El trabajo arroja una primera luz en un asunto que no debería estar a oscuras para nadie, como es la inocuidad de los vegetales que consumimos, y permite comenzar a pensar en controlar la seguridad alimentaria por motivaciones sanitarias y no de circunstancias del mercado, como la exportación de los productos o las exigencias de los países que los compran.

“Pese a que nuestro estudio incluía pocas muestras, cada una representaba una selección al azar de varios productores en el país. Proponemos que las muestras conjuntas de mercados mayoristas, cuando es posible asegurar la trazabilidad (sitio de producción, condiciones de irrigación, tipo de suelo), podrían usarse como alternativa a muestrear en chacras o comercios pequeños. De esta forma, si se descubre que algún contaminante supera los límites máximos permitidos, la muestra individual podrá ser analizada y con esa información realizar más exámenes en el sitio de producción”, sugiere el artículo, en relación al tipo de monitoreo sistemático que sería recomendable realizar.
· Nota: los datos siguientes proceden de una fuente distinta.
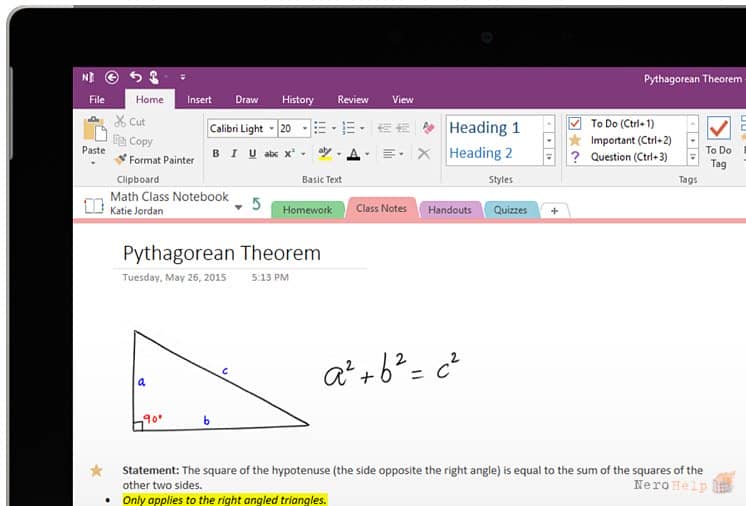The image size is (746, 506).
Task: Click the clear formatting eraser icon
Action: coord(428,127)
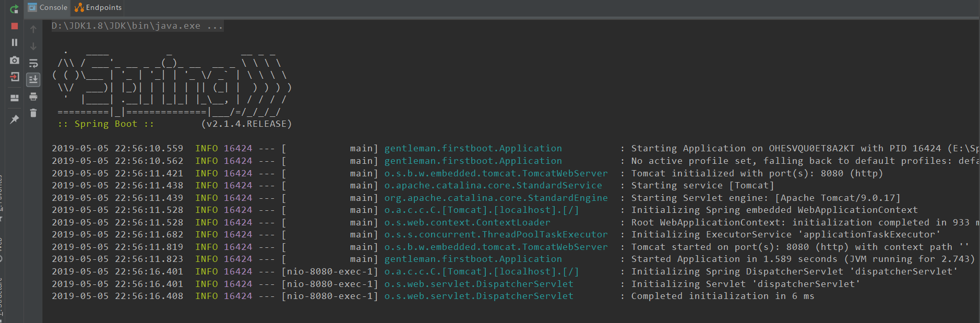980x323 pixels.
Task: Switch to the Console tab
Action: (47, 7)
Como bien informa el trabajo, su objetivo no es sólo proveer de métodos analíticos adecuados para cuantificar la cantidad de contaminantes inorgánicos en papas y boniatos, sino también “comenzar un programa de vigilancia de sanidad alimentaria” en estos productos.

“Una de las cosas que ya hemos conversado en forma preliminar con la UAM es ampliar esto a otros productos, sobre todo aquellos que están más en contacto con el suelo, porque capaz es menos probable que una manzana acumule cadmio o plomo, pero sí puede pasar con verduras de hoja (por ejemplo, espinaca o acelga), cebollas, rabanitos, zanahorias, etcétera. Nosotros lo hicimos con papas y boniatos porque son de las cosas que más se consumen en cantidad en Uruguay, y entonces para análisis que son tan caros y que llevan tiempo es mejor hacerlos con algo que tenga un consumo alto”, explica Facundo.

Los tres concuerdan en que este tipo de iniciativas podrían ser parte de un plan de monitoreo oficial, ya que es poco probable que los pequeños productores o el resto de la cadena de frutas y verduras pueda hacerse cargo del costo. “Los resultados y las bases están, y es sólo cuestión de seguir trabajando. Lo bueno de este proyecto es que se mostró que hay recursos humanos, hay infraestructura, hay condiciones de trabajo y ganas de trabajar; ahora es un tema de que empecemos a utilizarlos”, concluyen.

No hay mejor aliciente para que las autoridades tomen la iniciativa que el buen resultado obtenido en estos primeros estudios, en vez de usarlo como un motivo para descansarse. Para avanzar siempre es mejor tener una zanahoria por delante que un palo golpeando por detrás, pero no vendría mal comprobar de paso si los contaminantes presentes en la zanahoria están dentro de los límites permitidos.

Artículo: “Inorganic contaminants (As, Cd, Pb) in peeled and whole potatoes and sweet potatoes”
Publicación: Agrociencia Uruguay (febrero de 2023)
Autores: Alexandra Sixto, Alicia Mollo, Facundo Ibáñez, Mariela Pistón.